Facile Photolithographic Fabrication of Zwitterionic Polymer Microneedles with Protein Aggregation Inhibition for Transdermal Drug Delivery.

Microneedle technology has received considerable attention in transdermal drug delivery system research owing to its minimally invasive and convenient self-administration with enhanced transdermal transport. The pre-drug loading microneedle method has been developed for several protein and chemical medicines. However, the protein activity and efficacy are severely affected owing to protein aggregation. Herein, we aim to develop non-degradable hydrogel photocross-linkable microneedles for suppressing protein aggregation. Four-point star-shaped microneedles are fabricated via a photolithography process, and sulfobetaine (SPB) monomer is combined with dextran-glycidyl methacrylate/acrylic acid to form the hydrogel network.

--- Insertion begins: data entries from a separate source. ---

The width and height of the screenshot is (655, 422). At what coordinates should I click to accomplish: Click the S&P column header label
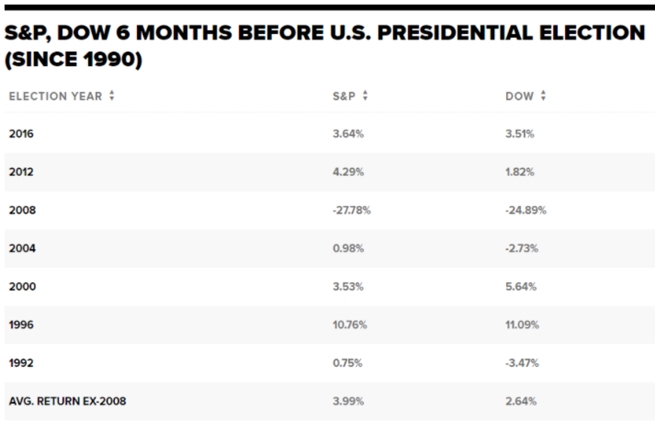click(x=343, y=95)
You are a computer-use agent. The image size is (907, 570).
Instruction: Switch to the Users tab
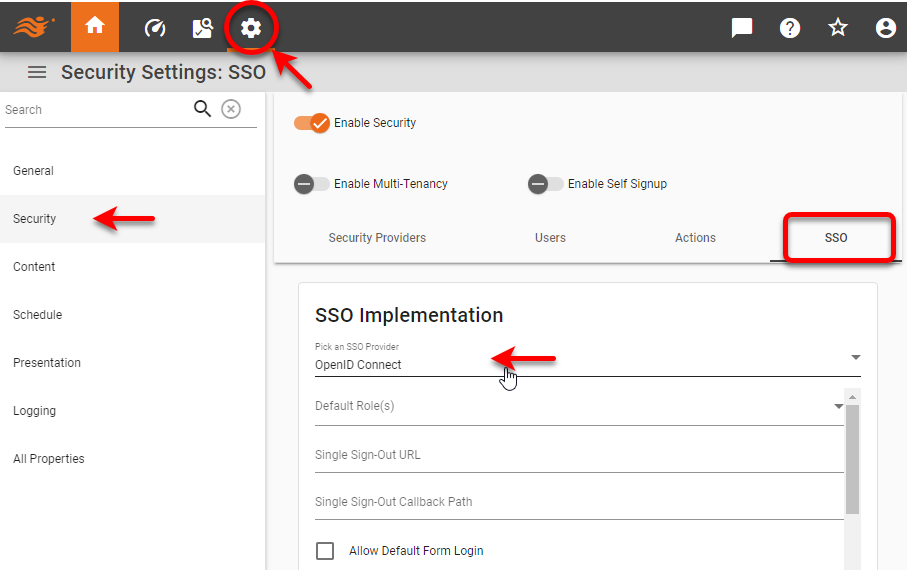(550, 238)
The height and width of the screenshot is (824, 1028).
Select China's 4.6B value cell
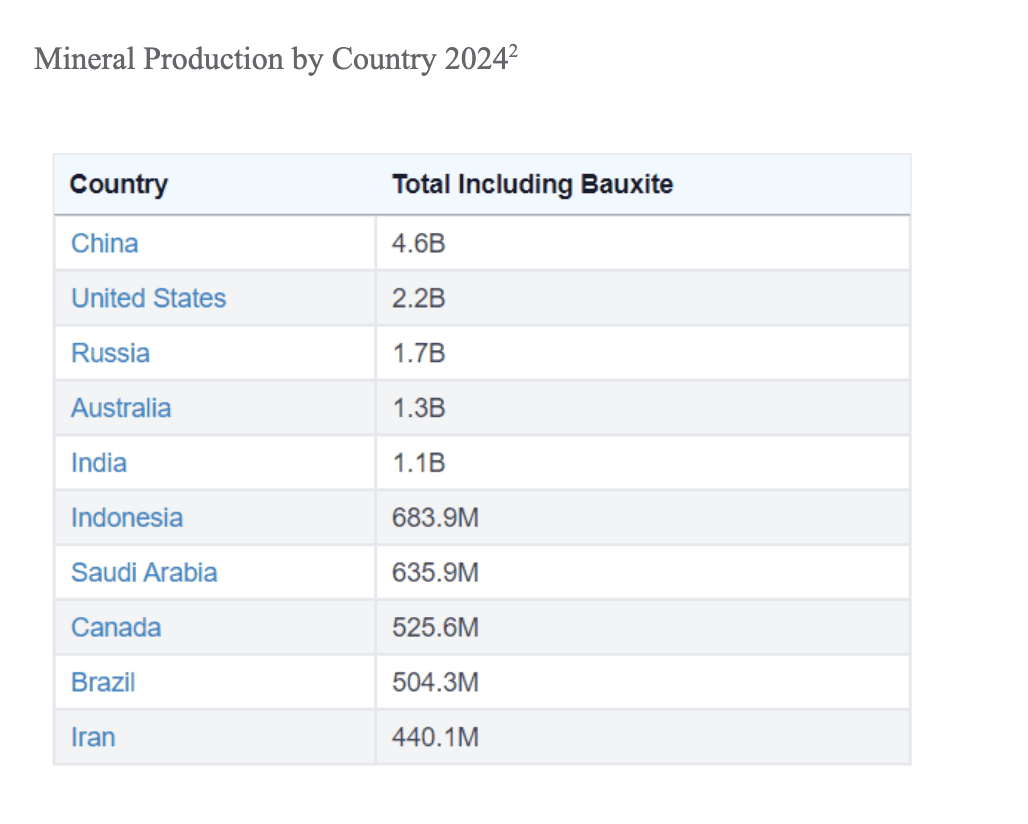tap(418, 243)
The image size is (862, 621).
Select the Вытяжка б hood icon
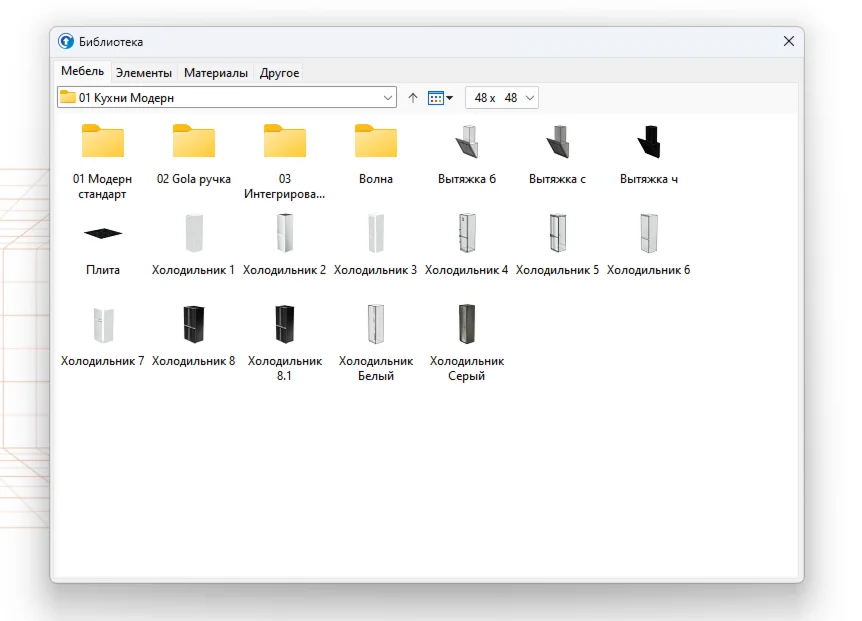coord(467,144)
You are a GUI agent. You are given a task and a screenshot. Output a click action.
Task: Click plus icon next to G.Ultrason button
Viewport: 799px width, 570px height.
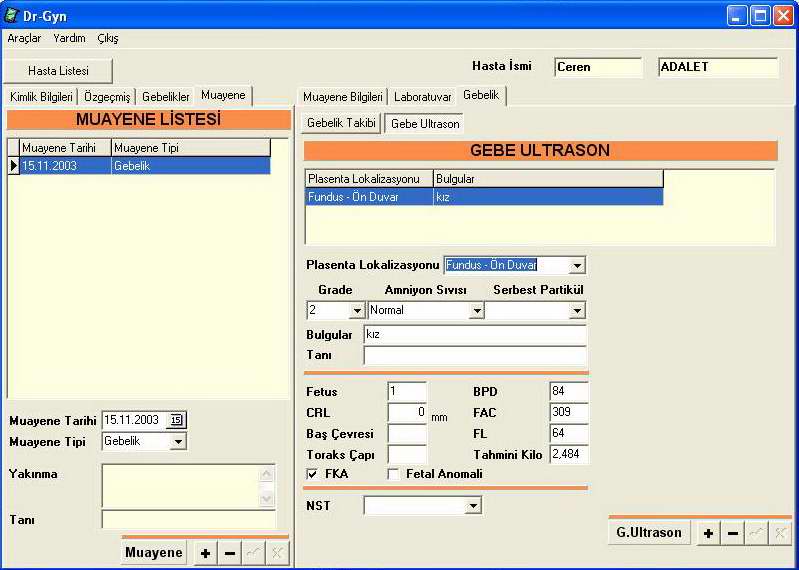click(x=708, y=533)
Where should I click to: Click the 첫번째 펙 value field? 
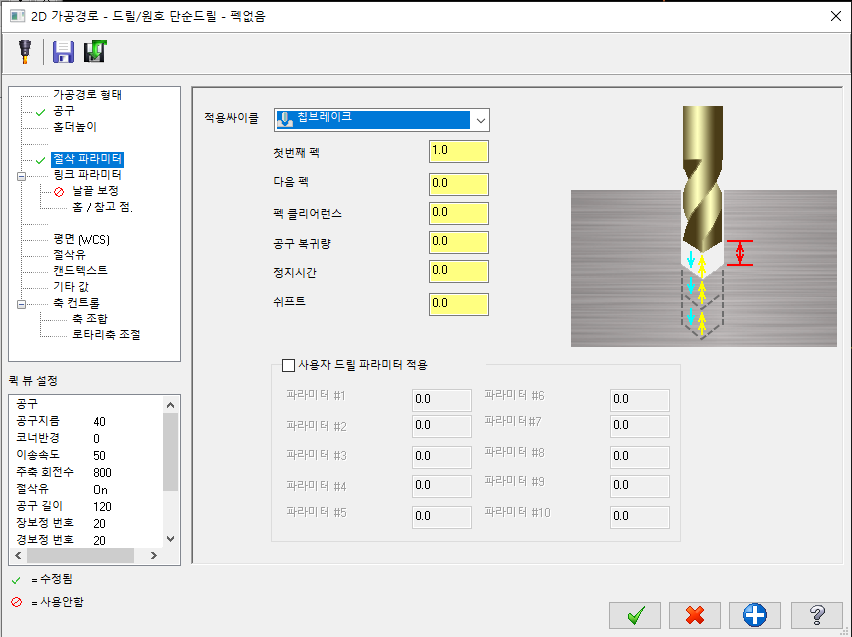(458, 151)
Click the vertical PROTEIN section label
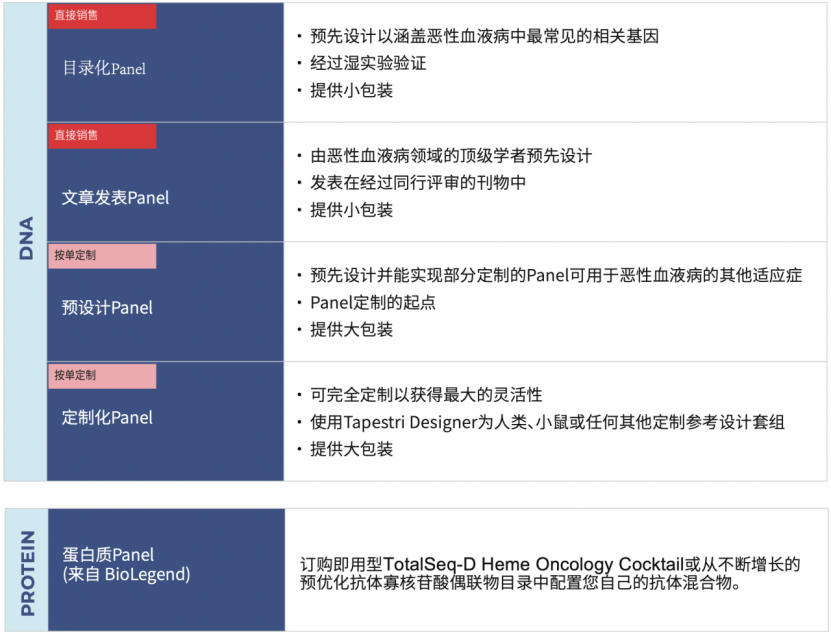831x635 pixels. [28, 573]
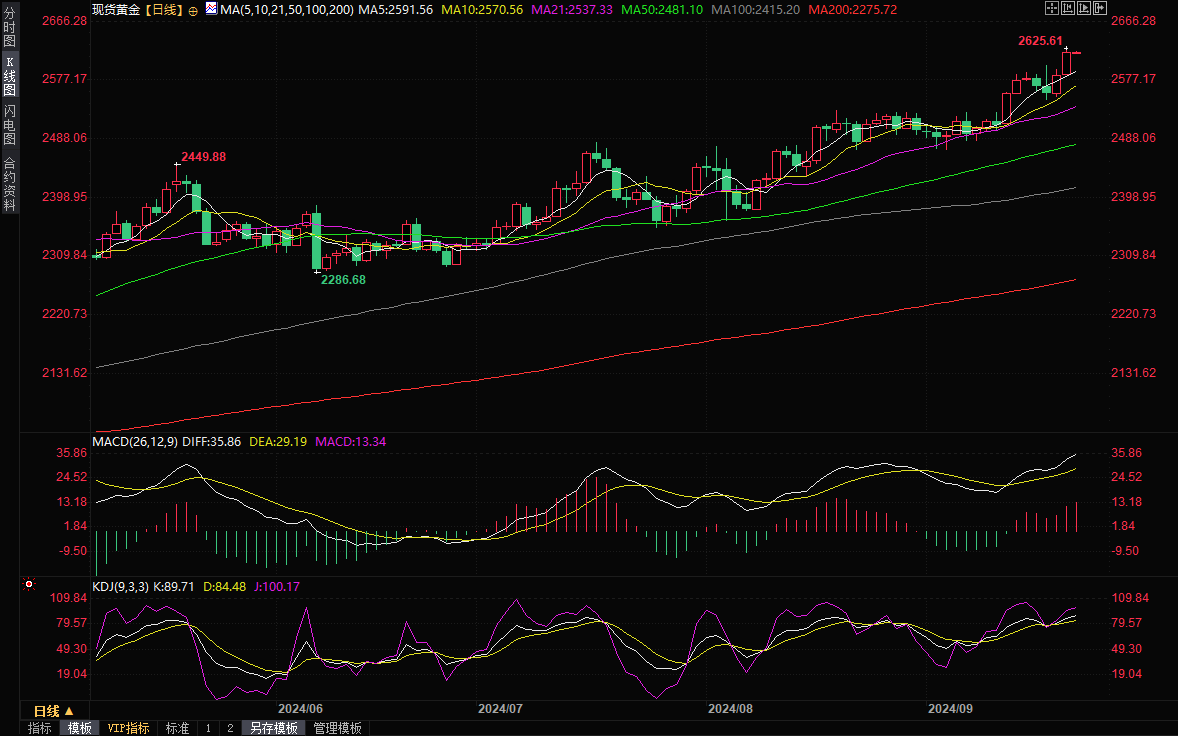Click the 另存模板 button
Screen dimensions: 1178x736
[273, 728]
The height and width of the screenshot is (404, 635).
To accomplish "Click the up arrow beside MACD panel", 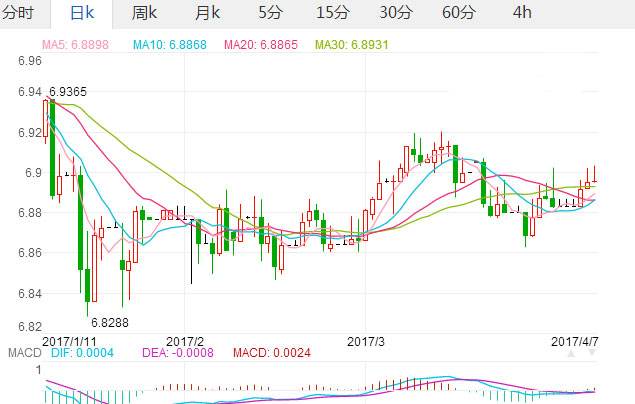I will pos(572,352).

Incorporating zwitterionic poly-sulfobetaine (poly-SPB) in the microneedles enables the protection of proteins from denaturation even under external stress, releases the proteins in their native state (without activity loss), and exhibits sufficient mechanical strength to penetrate porcine skin. The microneedles exhibit a high drug loading capacity along with an efficient drug release rate. The rhodamine B drug loading and release model shows that the microneedles can load 8 μg of drugs on one microneedle patch of 41 needles and release nearly 80% of its load within 1 h. We anticipate that this pre-drug loading platform and the advanced features of the microneedles can provide an effective option for administering therapeutic drugs.